• [TASKS FOR THIS EXERCISE]
A) In two sentences, summarize the article on Donovan's album Lady of the Stars.
B) Continue the article on Donovan's album Lady of the Stars from its last sentence.

== PASSAGE SHOWN

Studio album by Donovan
- Released: January 1984 (in the US)
- Recorded: 1983
- Studio: Cherokee (Hollywood)
- Genre: Folk
- Length: 38:39
- Label: RCA (UK) Allegiance Records (US)
- Producer: Bruce Robb, Dee Robb, Jerry Wexler

Donovan chronology
| Love Is Only Feeling (1981) | Lady of the Stars (1984) | Rising (1990) |

Reissue
- Till I See You Again

Reissue
- Sunshine Superman (1994)

= Lady of the Stars =

Lady of the Stars is the seventeenth studio album, and nineteenth album overall, by the Scottish singer-songwriter Donovan. It was released in the UK (RCA PL 70060) in 1983 and the US (Allegiance Records AV 437) in January 1984.

Professional ratings
Review scores
| Source | Rating |
| AllMusic | Star |
| AllMusic | Star |
| AllMusic | Star |

==History==

By 1983, Donovan's albums were receiving little distribution in the UK and none in the US. His popularity had steadily decreased through the 1970s and early 1980s and mainstream record companies were not convinced that Donovan's albums could generate enough record sales to warrant release. Donovan decided that to win over the record companies and reach his American and British fans, he would record new versions of both "Sunshine Superman" and "Season of the Witch" for inclusion on his next album. Both songs were released on the Sunshine Superman album in 1966 and Donovan's Greatest Hits in 1969. The name recognition of these two songs would give the record companies marketing leverage and guarantee release.

====
== GIVEN INFORMATION

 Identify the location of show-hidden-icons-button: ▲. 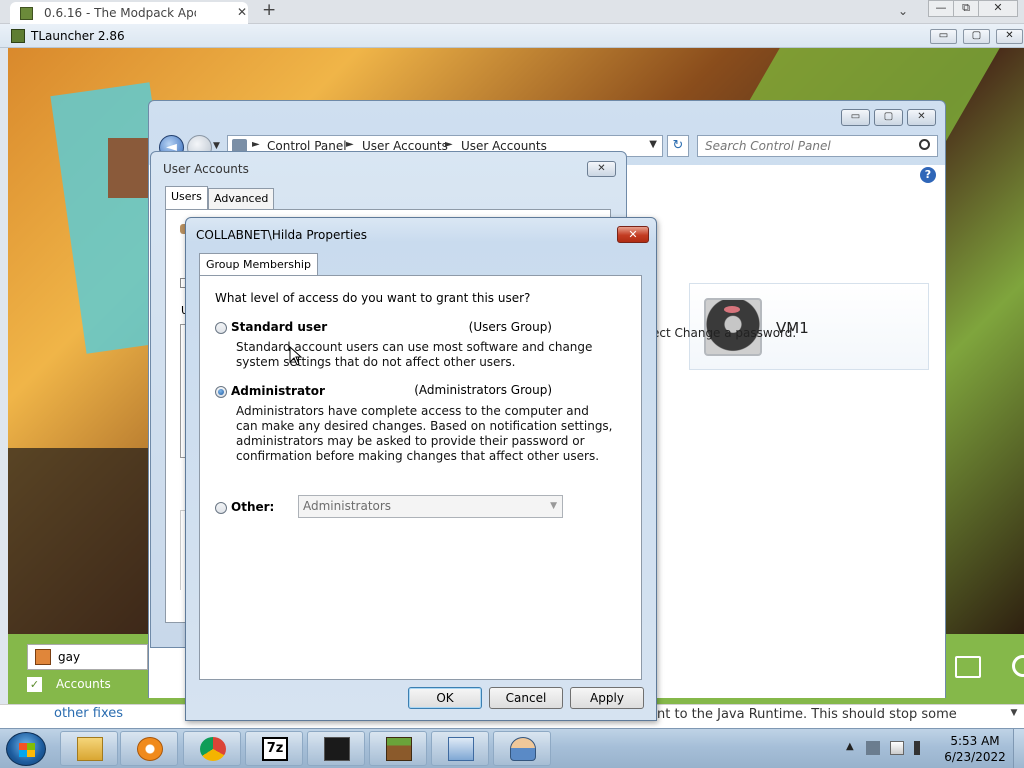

====

• [YOUR WRITTEN ANSWERS]
A) Lady of the Stars is the seventeenth studio album by Scottish singer-songwriter Donovan, released in the UK in 1983 and in the US in January 1984. Because his albums were getting little distribution and record companies doubted they would sell, Donovan recorded new versions of "Sunshine Superman" and "Season of the Witch" for the album, counting on the songs' name recognition to guarantee its release.

B)
In addition to "Sunshine Superman" and "Season of the Witch", Donovan updated three other songs from his canon. Two of these songs, "Lady of the Stars" (written for Donovan's wife Linda Lawrence) and "Local Boy Chops Wood" (written about Brian Jones) were as well recorded and released on Donovan in 1977, "Boy for Every Girl" had been recorded for his 1973 album Essence to Essence. Donovan also included five new songs and titled the album Lady of the Stars for his wife Linda.

Lady of the Stars was released in Britain through RCA, and licensed in the US to Allegiance Records. It became the first Donovan album to receive a US release since Donovan in 1977.

After this, Donovan took an extended hiatus from recording, and would not release another studio album until Sutras twelve years later.

==Personnel==
Session musicians and guest appearances on this album include:
- Guitar: Pete Carr, Richie Zito
- Keyboards: Barry Beckett, Bill Payne, William "Smitty" Smith, Jai Winding, Bruce Robb
- Bass guitar: Bob Glaub, Leland Sklar, Wilton Felder, Jim Strauss
- Drums: Rayford Griffin, James Gadson, Mike "Reedo" Reed, Paulinho da Costa (percussion)
- Wind instruments: Jim Horn
- Guests: Graham Nash and Bonnie Bramlett (backing vocals), Dave Mason (guitar), John Sebastian (autoharp)

The album was recorded at Cherokee Studios, Los Angeles, produced by Jerry Wexler with Dee and Bruce Robb, whilst tracks "Sunshine Superman" and "Season of the Witch" were produced by Dee and Bruce Robb

==Track listing==
All tracks by Donovan Leitch.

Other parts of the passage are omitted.